• PROMPT
The listing should be printed again without a single change.
--
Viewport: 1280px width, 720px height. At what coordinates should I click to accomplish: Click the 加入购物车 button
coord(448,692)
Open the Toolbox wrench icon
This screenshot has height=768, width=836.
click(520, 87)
--
• RESPONSE AREA
Viewport: 1280px width, 720px height. At what coordinates should I click to accomplish: Click the 加入购物车 button
coord(448,692)
Open the Toolbox wrench icon
This screenshot has height=768, width=836.
click(520, 87)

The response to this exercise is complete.